Should have shot it with a slingshot and an arrow. Could have won you $100.


----------



## fatboy (Oct 26, 2010)

NaturalFork said:


> Should have shot it with a slingshot and an arrow. Could have won you $100.


I did not know that. I doubt I could have hit it even if I had the arrow set-up. 
Thanks for the info. There seems to be no end to the amount of knowledge that can be gained from this forum.


----------



## Dan the Slingshot Man (Nov 21, 2010)

nice looking coyote


----------



## jskeen (Feb 7, 2011)

Across the border in VA that might bring you a bounty, but it varies by county. Nothing listed for NC though. Is it still cold enough up there that they still have their winter pelts? Coyote are interesting skins, if not as plush as some critters. You did skin it, right? 

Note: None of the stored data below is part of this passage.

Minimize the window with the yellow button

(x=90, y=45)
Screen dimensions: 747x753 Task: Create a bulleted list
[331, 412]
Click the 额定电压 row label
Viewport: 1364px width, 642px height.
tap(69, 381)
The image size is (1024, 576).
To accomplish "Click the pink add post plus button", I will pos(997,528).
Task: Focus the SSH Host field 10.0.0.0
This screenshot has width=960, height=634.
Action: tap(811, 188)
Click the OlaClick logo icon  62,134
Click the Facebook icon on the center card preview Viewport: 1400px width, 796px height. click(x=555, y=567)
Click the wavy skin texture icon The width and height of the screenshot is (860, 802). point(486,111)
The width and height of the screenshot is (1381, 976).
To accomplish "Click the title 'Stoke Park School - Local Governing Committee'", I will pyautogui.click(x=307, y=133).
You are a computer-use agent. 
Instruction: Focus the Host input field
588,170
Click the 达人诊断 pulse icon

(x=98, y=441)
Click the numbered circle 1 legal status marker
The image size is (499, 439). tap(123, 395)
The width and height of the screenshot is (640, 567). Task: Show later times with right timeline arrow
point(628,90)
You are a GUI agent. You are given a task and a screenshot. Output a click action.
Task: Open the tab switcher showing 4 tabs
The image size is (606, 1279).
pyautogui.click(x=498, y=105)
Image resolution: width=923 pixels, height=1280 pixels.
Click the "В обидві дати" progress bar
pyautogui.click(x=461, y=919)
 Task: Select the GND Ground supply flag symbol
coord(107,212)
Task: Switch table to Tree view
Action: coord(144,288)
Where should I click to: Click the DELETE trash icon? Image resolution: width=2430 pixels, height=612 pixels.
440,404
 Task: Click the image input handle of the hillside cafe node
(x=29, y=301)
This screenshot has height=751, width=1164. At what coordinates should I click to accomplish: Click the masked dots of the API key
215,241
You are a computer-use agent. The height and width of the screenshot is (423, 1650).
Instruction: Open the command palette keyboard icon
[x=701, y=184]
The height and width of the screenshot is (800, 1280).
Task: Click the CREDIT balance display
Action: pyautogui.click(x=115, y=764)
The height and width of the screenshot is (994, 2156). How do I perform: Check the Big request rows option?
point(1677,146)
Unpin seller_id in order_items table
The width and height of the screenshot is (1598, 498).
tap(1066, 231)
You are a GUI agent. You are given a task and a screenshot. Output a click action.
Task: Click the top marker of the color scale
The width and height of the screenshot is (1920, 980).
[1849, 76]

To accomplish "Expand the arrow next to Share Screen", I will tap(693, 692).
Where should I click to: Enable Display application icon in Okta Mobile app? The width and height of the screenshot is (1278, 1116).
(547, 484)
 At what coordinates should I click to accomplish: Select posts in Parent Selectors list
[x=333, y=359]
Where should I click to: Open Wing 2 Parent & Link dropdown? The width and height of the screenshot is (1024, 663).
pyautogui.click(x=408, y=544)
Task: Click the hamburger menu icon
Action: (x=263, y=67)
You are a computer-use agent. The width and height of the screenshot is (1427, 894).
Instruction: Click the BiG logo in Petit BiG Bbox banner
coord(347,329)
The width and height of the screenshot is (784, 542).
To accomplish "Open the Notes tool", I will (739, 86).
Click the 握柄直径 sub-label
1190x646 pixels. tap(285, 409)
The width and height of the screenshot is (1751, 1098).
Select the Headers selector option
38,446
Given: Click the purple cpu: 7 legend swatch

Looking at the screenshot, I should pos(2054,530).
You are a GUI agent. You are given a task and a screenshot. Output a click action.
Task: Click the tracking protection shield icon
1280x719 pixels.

List of states with coyote bounty laws in place (don't mean that they are currently active however)
*Colorado - Coyote bounties allowed (enacted 1893)
South Dakota - Coyote bounties allowed (enacted 1939)
Virginia - Coyote bounties allowed (enacted 1999)
Utah - Coyote bounties allowed (enacted 1953)
Texas - Coyote bounties allowed (since 1989)*


----------